With both methylphenidate and modafinil, there have been exploratory data suggesting that patients with more severe fatigue or more advanced disease may receive more benefit from these drugs.[7,8] A small (n = 13), randomized, placebo-controlled study  using methylphenidate (titrated up to 30 mg/day) as an intervention failed to show statistical difference on the primary outcome measure, the brief fatigue inventory (BFI) total score, or activity interference subscale. However, the methylphenidate group showed significant reductions in the BFI severity subscale scores compared with the placebo group. The mean severity score at baseline was 6.5 for the methylphenidate group and 5.7 for the placebo group, placing these patients in a more severe fatigue category. A secondary analysis of the phase III trial evaluating modafinil versus placebo for CRF also revealed that patients with more severe fatigue may have benefited from modafinil. More research is needed to further evaluate whether psychostimulants are beneficial for patients experiencing more severe CRF.

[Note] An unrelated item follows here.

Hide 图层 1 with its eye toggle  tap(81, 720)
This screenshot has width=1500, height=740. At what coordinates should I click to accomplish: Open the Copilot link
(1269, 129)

The side effects most commonly described with psychostimulants include insomnia, euphoria, headache, nausea, anxiety, and mood lability.[5,7,8,13,14] High doses and long-term use may produce anorexia, nightmares, insomnia, euphoria, paranoia, and possible cardiovascular complications. Patients with cancer carry a higher risk of cardiovascular complications, depending on the type of cancer and cancer treatment (e.g., cardiotoxic chemotherapy regimens). Cardiovascular complications with psychostimulants can arise even in patients without any significant risk factors. In the study using methylphenidate as an intervention for the treatment of CRF in patients with prostate cancer, 6 subjects (27%) out of a total of 16 subjects in the methylphenidate group were discontinued because of increased blood pressure and tachycardia. It is important to note that none of these subjects were being treated with known cardiotoxic chemotherapeutic regimens such as anthracyclines. Careful and continuous monitoring of certain cardiovascular parameters (mainly blood pressure and heart rate) is critical when psychostimulants are used to treat CRF. In certain complex cases, consulting with cardiology services may be considered. Cardiovascular issues are thought to be less of a risk with modafinil and armodafinil. It is important to consider risk-benefit ratio and to evaluate patients for response and side effects when these agents are used to treat CRF.